Direction:
Rewrite the lines of the listing as a JSON list of strings, one string per line and no blank lines, beginning with the line containing "Where should I click to: Go" and running through the line containing "will (x=911, y=73).".

··· Data entries

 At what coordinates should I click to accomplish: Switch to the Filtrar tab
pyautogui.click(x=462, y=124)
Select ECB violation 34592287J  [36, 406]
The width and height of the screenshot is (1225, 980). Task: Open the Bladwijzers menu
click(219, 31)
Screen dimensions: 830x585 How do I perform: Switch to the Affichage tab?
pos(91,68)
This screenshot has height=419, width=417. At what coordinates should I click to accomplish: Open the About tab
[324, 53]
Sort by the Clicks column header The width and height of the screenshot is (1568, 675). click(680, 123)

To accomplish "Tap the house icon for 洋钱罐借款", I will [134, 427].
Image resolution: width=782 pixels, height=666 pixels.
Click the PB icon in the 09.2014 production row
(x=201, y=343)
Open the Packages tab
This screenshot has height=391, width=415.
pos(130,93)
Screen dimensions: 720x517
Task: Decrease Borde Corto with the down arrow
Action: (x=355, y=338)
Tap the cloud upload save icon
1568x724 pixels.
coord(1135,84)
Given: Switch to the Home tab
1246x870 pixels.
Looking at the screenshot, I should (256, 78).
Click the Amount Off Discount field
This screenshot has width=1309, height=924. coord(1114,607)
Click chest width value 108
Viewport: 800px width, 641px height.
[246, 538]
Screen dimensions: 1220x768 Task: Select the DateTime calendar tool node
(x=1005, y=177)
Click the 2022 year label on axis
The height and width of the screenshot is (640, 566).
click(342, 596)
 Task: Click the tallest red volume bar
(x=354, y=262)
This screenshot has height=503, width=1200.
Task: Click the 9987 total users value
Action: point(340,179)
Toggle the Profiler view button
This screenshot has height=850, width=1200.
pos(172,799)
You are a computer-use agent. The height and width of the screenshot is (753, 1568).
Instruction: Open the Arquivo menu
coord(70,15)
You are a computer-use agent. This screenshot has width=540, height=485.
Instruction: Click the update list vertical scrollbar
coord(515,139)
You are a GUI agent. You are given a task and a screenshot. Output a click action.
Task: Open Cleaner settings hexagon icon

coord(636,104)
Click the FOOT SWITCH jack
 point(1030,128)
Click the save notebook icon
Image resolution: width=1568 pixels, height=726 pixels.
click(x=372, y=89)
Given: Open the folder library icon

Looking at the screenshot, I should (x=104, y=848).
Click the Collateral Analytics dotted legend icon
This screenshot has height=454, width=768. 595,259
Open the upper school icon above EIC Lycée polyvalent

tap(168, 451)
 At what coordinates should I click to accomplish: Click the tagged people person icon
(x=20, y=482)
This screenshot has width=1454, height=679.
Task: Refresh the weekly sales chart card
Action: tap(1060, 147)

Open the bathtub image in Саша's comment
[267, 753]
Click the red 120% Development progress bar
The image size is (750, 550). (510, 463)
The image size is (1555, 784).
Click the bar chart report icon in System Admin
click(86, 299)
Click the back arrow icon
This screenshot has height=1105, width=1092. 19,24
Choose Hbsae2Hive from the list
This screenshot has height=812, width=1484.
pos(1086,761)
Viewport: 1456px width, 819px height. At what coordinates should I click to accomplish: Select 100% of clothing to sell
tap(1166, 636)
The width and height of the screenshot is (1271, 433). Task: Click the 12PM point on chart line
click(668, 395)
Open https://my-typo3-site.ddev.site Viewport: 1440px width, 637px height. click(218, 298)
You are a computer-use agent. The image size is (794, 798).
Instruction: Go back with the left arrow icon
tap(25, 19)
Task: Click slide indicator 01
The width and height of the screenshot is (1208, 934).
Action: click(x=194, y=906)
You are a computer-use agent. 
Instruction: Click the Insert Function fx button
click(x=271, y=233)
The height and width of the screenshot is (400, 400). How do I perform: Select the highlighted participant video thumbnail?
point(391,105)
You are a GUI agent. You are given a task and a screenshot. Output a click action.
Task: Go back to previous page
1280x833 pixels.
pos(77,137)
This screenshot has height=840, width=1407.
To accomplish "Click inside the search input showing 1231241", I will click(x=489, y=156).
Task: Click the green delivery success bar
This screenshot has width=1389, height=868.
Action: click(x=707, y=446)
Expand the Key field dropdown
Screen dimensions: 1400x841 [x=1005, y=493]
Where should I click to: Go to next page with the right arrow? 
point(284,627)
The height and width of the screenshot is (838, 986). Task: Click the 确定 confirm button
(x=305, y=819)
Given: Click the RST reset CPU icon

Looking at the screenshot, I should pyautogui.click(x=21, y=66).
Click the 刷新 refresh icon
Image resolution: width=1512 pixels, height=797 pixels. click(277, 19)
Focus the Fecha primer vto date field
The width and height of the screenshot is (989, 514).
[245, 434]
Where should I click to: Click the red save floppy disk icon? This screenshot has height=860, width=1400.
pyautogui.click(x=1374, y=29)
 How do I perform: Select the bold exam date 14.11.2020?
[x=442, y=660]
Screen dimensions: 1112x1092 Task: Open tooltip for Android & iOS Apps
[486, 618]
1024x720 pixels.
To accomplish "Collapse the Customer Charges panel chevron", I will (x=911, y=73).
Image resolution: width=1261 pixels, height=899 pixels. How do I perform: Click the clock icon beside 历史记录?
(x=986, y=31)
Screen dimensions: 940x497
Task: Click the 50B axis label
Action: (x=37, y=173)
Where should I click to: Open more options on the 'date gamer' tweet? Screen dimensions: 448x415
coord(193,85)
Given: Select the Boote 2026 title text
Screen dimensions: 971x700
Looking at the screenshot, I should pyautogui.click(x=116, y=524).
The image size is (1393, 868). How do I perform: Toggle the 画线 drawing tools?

······

Solution for this task:
[
  "Where should I click to: Go to next page with the right arrow? ",
  "point(284,627)",
  "The height and width of the screenshot is (838, 986). Task: Click the 确定 confirm button",
  "(x=305, y=819)",
  "Given: Click the RST reset CPU icon",
  "Looking at the screenshot, I should pyautogui.click(x=21, y=66).",
  "Click the 刷新 refresh icon",
  "Image resolution: width=1512 pixels, height=797 pixels. click(277, 19)",
  "Focus the Fecha primer vto date field",
  "The width and height of the screenshot is (989, 514).",
  "[245, 434]",
  "Where should I click to: Click the red save floppy disk icon? This screenshot has height=860, width=1400.",
  "pyautogui.click(x=1374, y=29)",
  " How do I perform: Select the bold exam date 14.11.2020?",
  "[x=442, y=660]",
  "Screen dimensions: 1112x1092 Task: Open tooltip for Android & iOS Apps",
  "[486, 618]",
  "1024x720 pixels.",
  "To accomplish \"Collapse the Customer Charges panel chevron\", I will (x=911, y=73)."
]